JakePatterson, Mar 27 2006

       he he, this is evil, he he, for some reason my keyboard will not let me type the big letters, AHA I FOUND IT! AND IT'S NOT capslock
zeno, Mar 27 2006

       //What government taxes prizemoney?// The US, for one.
Laimak, Mar 28 2006

       //What government taxes prizemoney?//   

       One that it occurs to.   

       I don't care if this is baked, half-baked, or just slightly stale, I loved reading the post, and for that you get my croissant. In fact the inventiveness of the three products alone deserves another one. Oh, wait; <mumbles> UB, lend us a croissant, will you?
egbert, Mar 28 2006

       How does the show procure the to-be-destroyed prize products?
bristolz, Mar 28 2006

       //How does the show procure the to-be-destroyed prize products?//   

       blackmail? "Look, Sir, Nissan gave us a 'donation' nearly double of what you're offering. Do you really want to see a Corvette destroyed?"
Zimmy, Mar 28 2006

       [unabubba] In the US, prizes on game shows are considered income like any other kind of income, so the winner would have to pay income tax on the value of the sportscar if it were simply given as a prize.   

       [egbert] Thanks! There were going to be five ancillary products, but I thought that would make the overall text too long.
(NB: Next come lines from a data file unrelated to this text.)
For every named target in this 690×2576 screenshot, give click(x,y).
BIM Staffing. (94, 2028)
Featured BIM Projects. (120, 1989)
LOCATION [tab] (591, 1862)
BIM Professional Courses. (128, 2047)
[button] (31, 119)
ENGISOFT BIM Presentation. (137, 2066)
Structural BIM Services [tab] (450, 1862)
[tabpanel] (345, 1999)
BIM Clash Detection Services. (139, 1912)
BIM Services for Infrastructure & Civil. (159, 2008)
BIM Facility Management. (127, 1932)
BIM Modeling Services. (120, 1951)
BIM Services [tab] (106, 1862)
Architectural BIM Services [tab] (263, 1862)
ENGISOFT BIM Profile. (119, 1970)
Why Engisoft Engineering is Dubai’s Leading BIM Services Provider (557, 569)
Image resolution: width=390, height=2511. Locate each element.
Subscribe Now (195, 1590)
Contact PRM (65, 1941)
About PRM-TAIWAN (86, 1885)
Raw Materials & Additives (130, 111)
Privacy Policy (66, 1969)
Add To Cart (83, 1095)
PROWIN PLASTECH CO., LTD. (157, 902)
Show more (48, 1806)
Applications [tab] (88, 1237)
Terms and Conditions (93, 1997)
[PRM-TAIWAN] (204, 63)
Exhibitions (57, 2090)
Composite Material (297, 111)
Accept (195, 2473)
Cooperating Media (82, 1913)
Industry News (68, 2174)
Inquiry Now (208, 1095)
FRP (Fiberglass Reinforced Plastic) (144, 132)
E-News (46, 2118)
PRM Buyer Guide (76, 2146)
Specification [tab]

The other two might make a supporting appearance sometime in the future.   

       [bristolz] Products would be procured in the same manor as on The Price is Right, that is, furnished by manufacturers or dealerships as, basically, product placements. If the manufacturers weren't into it, well, I think the whole thing could be done for about the same budget as any other prime time game show, even if the products had to be purchased outright. Just adjust the odds to be a little less in the player's favor, and you won't have to destroy something every time. Of course, even then, you would have to make sure you destroy at least one thing every episode, even if it is only dynamiting a toaster. Every episode would have to have at least the *possibility* of destroying something on the order of a Corvette though.